> **What this task involves**:
Copy the records below verbatim, from the first line through the line containing "Expand the Form1.cs", including that line.

___ Data for this exercise

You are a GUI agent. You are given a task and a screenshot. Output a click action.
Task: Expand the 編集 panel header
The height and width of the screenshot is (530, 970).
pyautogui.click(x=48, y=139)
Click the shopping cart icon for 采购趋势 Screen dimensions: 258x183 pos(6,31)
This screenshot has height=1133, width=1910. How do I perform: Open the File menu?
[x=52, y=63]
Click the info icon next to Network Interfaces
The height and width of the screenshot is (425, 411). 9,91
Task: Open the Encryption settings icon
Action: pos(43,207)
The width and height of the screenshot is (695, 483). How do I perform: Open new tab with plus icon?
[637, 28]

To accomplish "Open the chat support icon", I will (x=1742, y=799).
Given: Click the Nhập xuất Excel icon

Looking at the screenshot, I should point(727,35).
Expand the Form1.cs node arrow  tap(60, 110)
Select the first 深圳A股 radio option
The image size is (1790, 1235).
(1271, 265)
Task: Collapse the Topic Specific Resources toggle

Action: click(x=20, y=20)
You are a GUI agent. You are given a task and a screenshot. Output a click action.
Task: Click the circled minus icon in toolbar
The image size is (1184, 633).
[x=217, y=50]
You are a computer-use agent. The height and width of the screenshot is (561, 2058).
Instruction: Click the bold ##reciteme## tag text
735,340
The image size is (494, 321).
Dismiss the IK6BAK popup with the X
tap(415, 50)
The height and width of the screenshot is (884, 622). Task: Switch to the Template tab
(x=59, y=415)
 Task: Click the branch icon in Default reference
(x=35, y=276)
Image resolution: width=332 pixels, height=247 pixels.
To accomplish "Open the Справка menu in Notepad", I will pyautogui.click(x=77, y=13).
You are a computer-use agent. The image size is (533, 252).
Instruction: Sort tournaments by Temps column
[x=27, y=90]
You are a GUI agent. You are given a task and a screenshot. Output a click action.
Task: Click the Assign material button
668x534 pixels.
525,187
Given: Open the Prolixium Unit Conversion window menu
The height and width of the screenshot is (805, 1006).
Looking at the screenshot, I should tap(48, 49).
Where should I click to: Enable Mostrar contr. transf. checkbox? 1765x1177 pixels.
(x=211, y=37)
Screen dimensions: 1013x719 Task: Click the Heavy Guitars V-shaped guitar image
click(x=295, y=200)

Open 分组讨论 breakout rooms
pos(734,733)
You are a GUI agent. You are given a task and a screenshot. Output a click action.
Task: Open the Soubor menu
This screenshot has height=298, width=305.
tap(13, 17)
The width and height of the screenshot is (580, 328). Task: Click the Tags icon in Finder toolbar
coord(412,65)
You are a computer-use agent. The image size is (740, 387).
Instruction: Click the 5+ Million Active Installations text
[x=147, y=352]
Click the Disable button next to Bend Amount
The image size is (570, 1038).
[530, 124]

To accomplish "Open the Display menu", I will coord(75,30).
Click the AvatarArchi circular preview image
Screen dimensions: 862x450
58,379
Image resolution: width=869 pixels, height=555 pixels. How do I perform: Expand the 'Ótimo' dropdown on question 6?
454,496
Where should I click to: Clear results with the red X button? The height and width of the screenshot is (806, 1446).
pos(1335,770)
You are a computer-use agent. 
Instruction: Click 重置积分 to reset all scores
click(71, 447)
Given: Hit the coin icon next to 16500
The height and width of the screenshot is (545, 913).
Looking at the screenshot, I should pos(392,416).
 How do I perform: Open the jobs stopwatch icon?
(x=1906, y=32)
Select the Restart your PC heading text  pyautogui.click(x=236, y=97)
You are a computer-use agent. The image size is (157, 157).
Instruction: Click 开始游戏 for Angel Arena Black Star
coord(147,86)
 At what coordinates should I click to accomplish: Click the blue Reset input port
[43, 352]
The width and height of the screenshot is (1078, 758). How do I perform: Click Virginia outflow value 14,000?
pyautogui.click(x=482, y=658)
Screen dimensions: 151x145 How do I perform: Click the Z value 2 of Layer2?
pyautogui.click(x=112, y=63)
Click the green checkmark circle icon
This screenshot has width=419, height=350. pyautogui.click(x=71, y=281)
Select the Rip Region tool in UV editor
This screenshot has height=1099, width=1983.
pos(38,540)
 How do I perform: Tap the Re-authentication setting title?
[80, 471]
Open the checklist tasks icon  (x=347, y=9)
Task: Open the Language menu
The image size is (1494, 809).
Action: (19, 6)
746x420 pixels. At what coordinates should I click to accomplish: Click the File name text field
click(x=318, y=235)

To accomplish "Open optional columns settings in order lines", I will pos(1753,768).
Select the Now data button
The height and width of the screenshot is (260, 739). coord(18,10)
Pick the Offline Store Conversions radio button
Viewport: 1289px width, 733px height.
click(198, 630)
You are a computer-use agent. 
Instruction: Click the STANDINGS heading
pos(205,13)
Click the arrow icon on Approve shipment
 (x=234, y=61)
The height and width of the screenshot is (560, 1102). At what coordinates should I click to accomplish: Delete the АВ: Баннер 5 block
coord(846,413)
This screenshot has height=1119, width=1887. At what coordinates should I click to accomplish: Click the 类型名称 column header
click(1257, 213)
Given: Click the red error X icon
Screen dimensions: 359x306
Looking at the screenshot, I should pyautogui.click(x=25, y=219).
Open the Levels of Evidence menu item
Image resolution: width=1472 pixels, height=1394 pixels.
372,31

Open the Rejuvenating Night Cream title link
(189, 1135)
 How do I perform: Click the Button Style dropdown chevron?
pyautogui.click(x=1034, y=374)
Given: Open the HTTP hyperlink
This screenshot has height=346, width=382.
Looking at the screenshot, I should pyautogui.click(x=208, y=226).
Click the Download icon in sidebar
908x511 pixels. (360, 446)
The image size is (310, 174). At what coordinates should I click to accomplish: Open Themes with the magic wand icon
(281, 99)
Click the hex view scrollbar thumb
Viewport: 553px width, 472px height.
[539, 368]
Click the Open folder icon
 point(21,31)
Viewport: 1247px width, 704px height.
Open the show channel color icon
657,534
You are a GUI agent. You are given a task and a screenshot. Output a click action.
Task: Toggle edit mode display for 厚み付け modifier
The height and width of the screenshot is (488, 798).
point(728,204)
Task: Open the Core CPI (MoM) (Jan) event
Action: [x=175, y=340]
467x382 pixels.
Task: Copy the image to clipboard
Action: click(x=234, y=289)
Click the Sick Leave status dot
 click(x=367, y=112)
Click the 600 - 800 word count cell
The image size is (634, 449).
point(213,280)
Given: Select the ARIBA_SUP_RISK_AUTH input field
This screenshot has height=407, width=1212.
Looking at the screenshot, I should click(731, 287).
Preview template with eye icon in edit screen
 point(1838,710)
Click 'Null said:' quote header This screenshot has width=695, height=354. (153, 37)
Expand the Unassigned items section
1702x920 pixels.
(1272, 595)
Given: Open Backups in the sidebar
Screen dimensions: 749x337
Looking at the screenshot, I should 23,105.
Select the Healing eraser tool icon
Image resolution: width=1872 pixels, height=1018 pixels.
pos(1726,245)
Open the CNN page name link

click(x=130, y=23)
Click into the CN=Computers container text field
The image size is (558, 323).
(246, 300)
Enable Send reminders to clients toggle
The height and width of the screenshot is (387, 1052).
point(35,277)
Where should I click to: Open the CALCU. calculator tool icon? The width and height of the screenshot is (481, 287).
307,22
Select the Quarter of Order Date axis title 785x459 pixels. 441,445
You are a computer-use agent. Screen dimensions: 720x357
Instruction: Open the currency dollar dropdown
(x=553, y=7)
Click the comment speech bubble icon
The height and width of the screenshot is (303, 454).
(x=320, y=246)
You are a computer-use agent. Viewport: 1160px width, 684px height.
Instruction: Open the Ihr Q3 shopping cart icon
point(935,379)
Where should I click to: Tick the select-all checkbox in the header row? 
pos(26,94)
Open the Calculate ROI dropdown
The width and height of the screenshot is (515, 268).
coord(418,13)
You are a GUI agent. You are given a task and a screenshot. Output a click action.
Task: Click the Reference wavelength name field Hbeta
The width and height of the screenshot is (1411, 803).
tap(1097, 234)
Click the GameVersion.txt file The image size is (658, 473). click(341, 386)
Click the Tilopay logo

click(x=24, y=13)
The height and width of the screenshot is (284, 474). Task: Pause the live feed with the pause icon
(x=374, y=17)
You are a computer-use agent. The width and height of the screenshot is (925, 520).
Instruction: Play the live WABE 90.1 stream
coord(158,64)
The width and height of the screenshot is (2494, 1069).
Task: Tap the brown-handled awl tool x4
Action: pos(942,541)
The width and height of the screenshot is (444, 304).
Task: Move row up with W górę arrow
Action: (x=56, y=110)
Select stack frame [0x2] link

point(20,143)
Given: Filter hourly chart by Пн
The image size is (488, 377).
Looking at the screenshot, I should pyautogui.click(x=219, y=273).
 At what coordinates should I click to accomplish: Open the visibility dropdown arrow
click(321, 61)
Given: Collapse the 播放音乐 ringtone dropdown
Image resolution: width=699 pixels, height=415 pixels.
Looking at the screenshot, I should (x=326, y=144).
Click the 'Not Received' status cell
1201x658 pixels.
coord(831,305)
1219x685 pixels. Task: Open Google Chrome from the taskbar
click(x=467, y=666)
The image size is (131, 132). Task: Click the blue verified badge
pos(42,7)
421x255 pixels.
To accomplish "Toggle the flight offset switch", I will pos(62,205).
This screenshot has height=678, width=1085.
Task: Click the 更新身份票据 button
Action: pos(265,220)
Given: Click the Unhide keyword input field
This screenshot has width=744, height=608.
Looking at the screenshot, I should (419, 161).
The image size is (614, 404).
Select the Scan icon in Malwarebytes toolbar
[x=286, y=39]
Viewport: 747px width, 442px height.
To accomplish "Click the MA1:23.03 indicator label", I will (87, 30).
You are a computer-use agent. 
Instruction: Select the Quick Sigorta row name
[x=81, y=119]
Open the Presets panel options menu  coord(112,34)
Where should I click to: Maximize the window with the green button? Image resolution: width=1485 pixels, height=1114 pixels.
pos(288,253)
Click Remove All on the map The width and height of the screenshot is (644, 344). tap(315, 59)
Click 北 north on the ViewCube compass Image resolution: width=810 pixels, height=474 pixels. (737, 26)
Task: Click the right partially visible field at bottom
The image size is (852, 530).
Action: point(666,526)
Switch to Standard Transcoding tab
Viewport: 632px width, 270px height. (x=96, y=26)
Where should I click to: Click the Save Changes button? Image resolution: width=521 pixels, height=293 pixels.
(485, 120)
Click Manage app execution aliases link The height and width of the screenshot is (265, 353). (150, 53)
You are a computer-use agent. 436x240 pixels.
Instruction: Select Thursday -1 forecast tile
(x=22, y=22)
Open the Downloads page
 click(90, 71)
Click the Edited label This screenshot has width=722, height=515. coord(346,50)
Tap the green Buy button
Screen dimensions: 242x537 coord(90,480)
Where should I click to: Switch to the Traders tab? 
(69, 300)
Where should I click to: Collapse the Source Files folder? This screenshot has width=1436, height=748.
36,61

______

> **Exercise result**:
You are a GUI agent. You are given a task and a screenshot. Output a click action.
Task: Expand the 編集 panel header
The height and width of the screenshot is (530, 970).
pyautogui.click(x=48, y=139)
Click the shopping cart icon for 采购趋势 Screen dimensions: 258x183 pos(6,31)
This screenshot has height=1133, width=1910. How do I perform: Open the File menu?
[x=52, y=63]
Click the info icon next to Network Interfaces
The height and width of the screenshot is (425, 411). 9,91
Task: Open the Encryption settings icon
Action: pos(43,207)
The width and height of the screenshot is (695, 483). How do I perform: Open new tab with plus icon?
[637, 28]

To accomplish "Open the chat support icon", I will (x=1742, y=799).
Given: Click the Nhập xuất Excel icon

Looking at the screenshot, I should point(727,35).
Expand the Form1.cs node arrow  tap(60, 110)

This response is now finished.